While Confessions records Augustine’s extraordinary life and spiritual pilgrimage, the book also captures the human soul’s search for God. Even in reading Augustine’s autobiography, people often feel that they are reading about themselves (i.e., their own search for God). Confessions certainly stands as one of the greatest Christian books ever written.

The City of God (De Civitate Dei

Written over a 13-year period, The City of God (the title of which is taken from Psalm 87:3) stands as Augustine’s magnum opus. It is certainly his longest (about 1,500 pages) and most comprehensive work. Some scholars consider it his most significant contribution to Western thought. In this book, Augustine lays new foundations in the fields of Christian apologetics and the analysis of Christian history.1

The City of God can be divided into two major parts. The first part consists of Augustine’s refutation of the charge made by some Roman citizens that Christianity was responsible for the decline and subsequent fall of the Roman Empire. In the second part, Augustine develops his own tale of two cities: “the City of God” and “the City of Man.” The City of God, represented as “Jerusalem,” has a divine origin and a heavenly or eternal destiny. The City of Man, represented as “Babylon,” has a human origin and an earthly or temporal destiny. For Augustine, human affairs, like all things, are under the control of the sovereign and providential plan of an almighty God. In this work, Augustine provides the Western world with its first philosophy of history, presenting and defending a distinctly Christian linear view of history.
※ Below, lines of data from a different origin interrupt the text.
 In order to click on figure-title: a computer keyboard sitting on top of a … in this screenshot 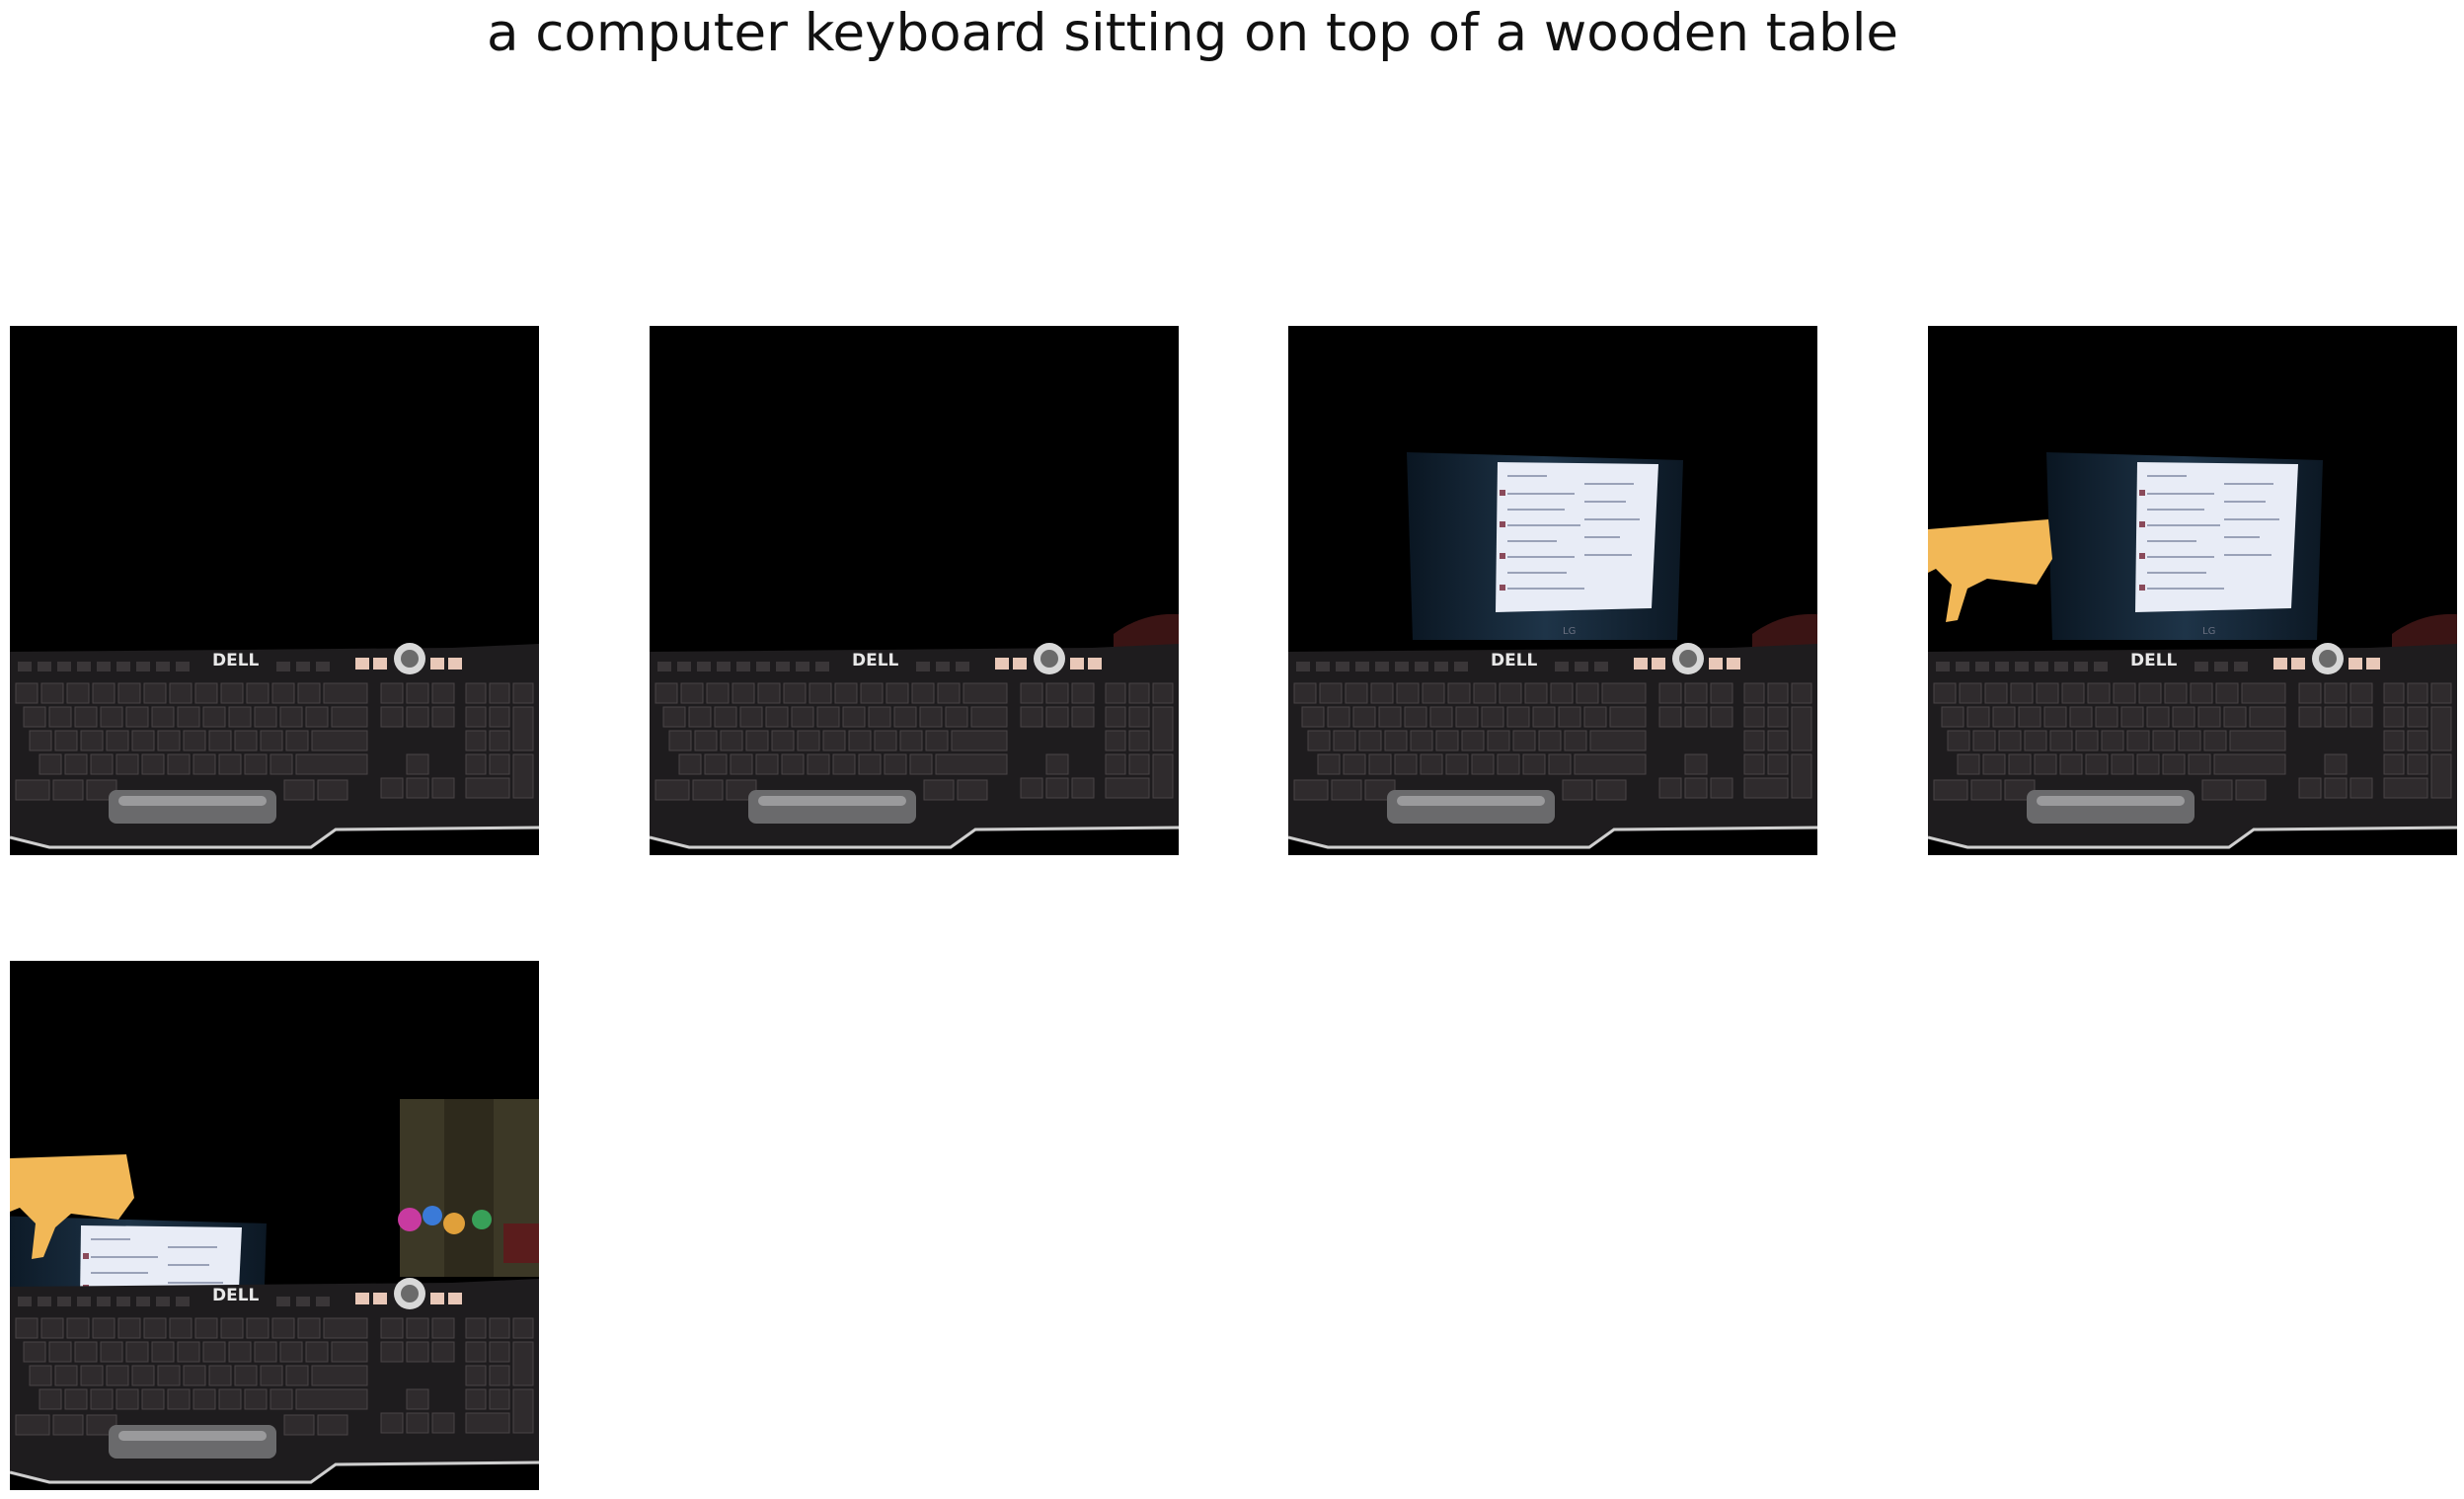, I will do `click(1192, 33)`.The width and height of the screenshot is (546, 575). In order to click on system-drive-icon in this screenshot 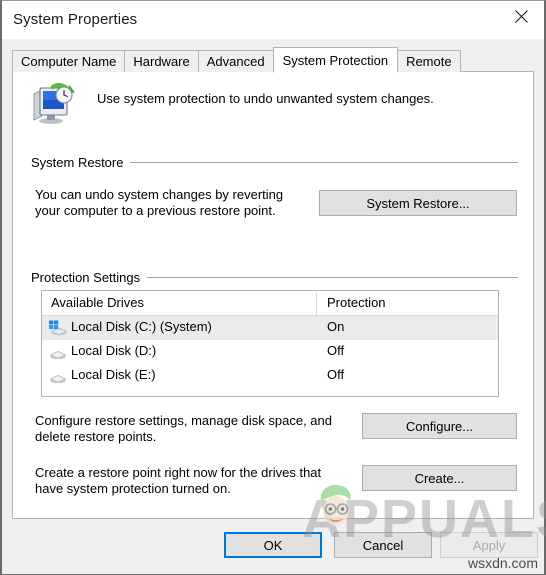, I will do `click(58, 328)`.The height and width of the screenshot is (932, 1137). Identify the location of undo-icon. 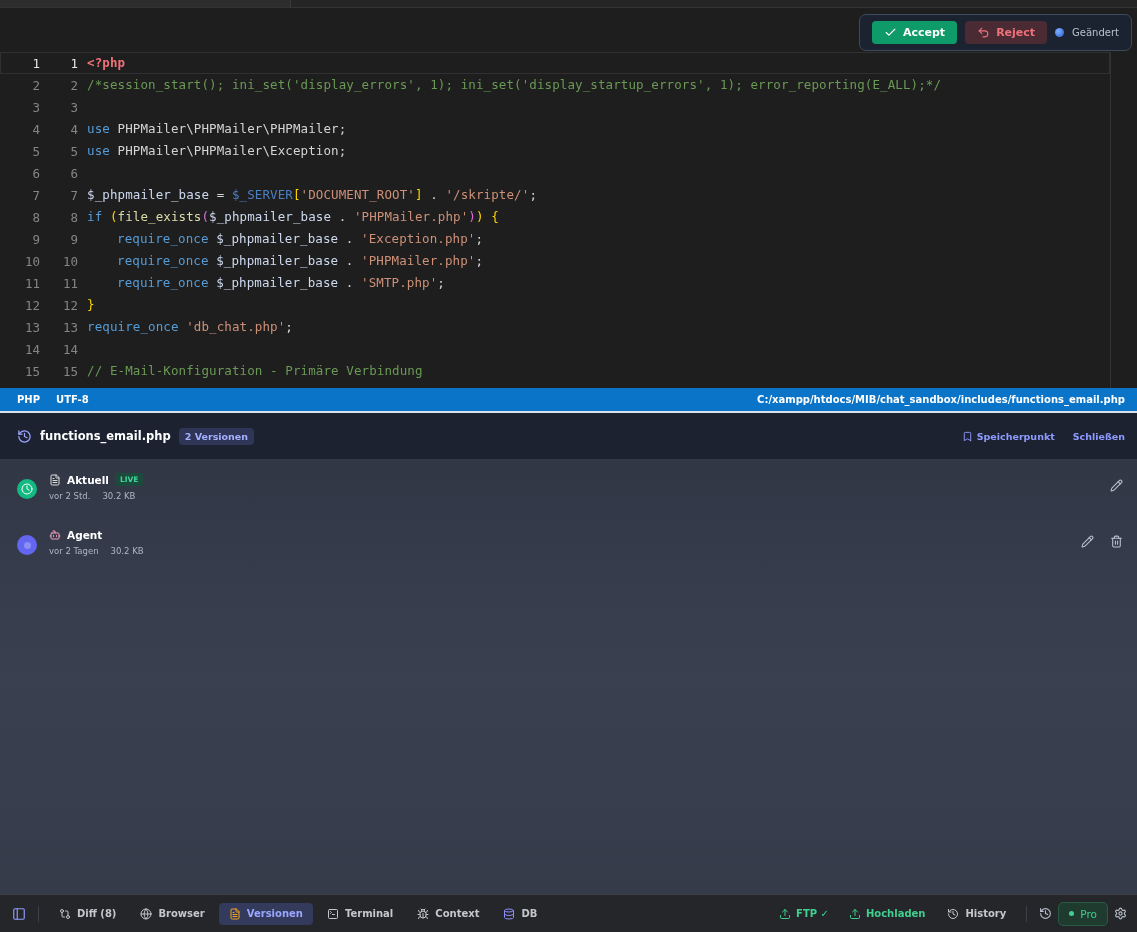
(984, 32).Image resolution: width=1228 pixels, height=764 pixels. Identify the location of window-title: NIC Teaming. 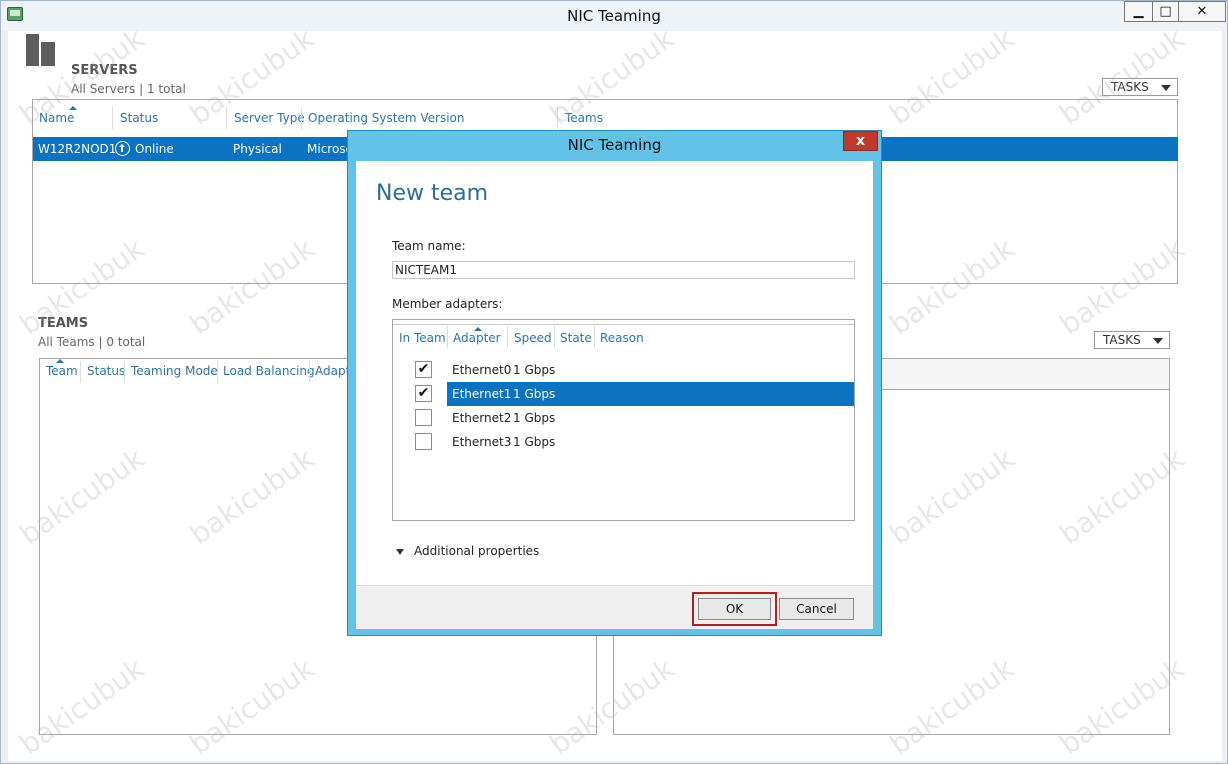
(614, 16). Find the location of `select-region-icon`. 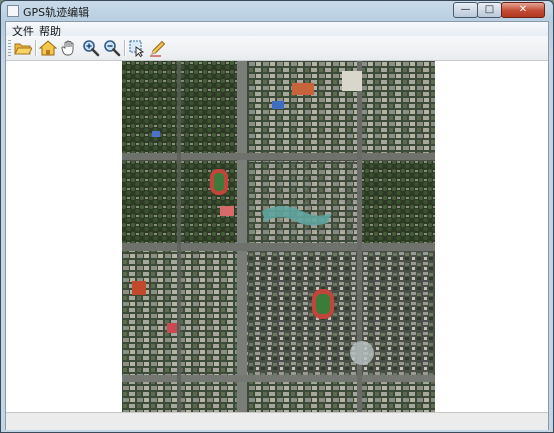

select-region-icon is located at coordinates (137, 48). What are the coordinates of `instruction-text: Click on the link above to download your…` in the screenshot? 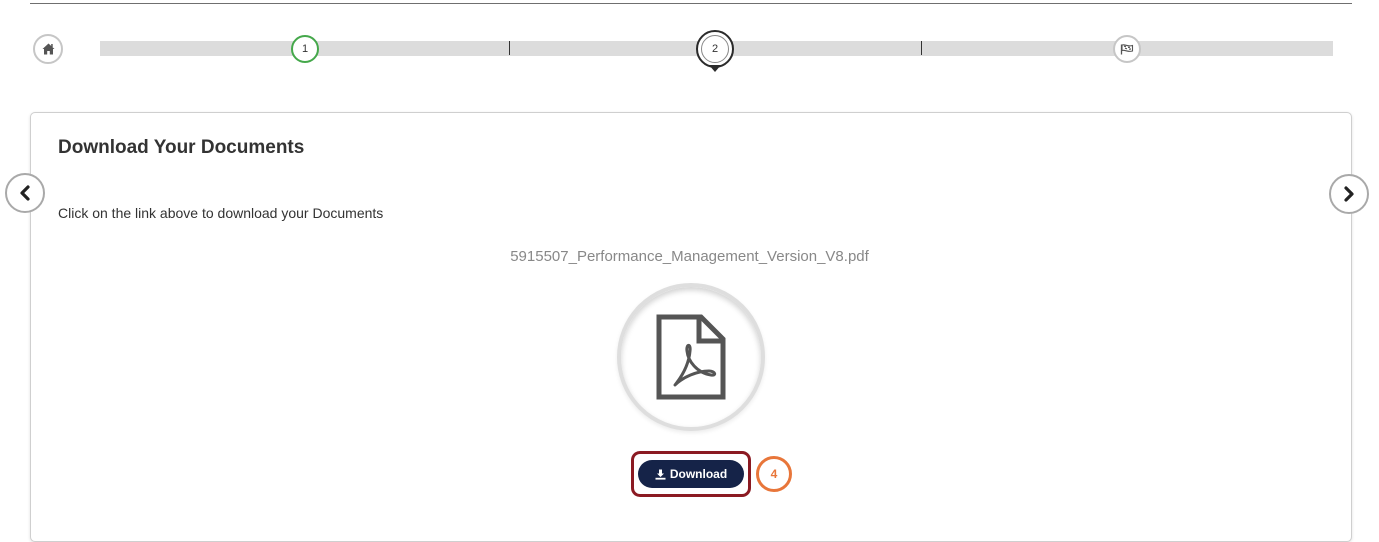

On the Trinity (De Trinitate)

This work contains the first fully systematic theological presentation of the doctrine of the Trinity in church history. Augustine explains and defends orthodox Trinitarianism, asserting that the one true God exists eternally and simultaneously as three distinct persons: Father, Son, and Holy Spirit. He vigorously rejects all forms of subordinationism that would treat the Son or the Holy Spirit as inferior in nature to the Father. He defended the Western church’s position that the Holy Spirit proceeds from both the Father “and the Son.” (The use of the phrase “and the Son,” in Latin filioque, in the Western version of the Nicene Creed, later gave rise to the filioque controversy that sharply divided the Eastern and Western churches.)

A unique feature in Augustine’s approach to the Trinity is his use of “psychological analogies.”2 He argues that since the Triune God created the world it would seem reasonable to expect to find “traces of the Trinity” in creation. And since human beings were made in the expressed image of the Triune God (imago Dei), remnants of the Trinity are likely to be found in human beings. Augustine believed the human mind (composed of “intellect, memory, and will”) reflected this three-in-one concept. Augustine believed that the Trinity doctrine was derived from, and was fully supported by, sacred Scripture.

On a general level, Augustine’s works, which seem to transcend time, are great contributions to the overall self-identification and spiritual journey that all humans experience in their lifetime.

Endnotes:

1. Ronald H. Nash, Life’s Ultimate Questions (Grand Rapids: Zondervan, 1999), 163–4; Allan D. Fitzgerald, ed., Augustine through the Ages (Grand Rapids: Eerdmans, 1999), s.v. “De Civitate Dei.”

2. Alister E. McGrath, Historical Theology (Malden, Mass: Blackwell, 1998), 67–72.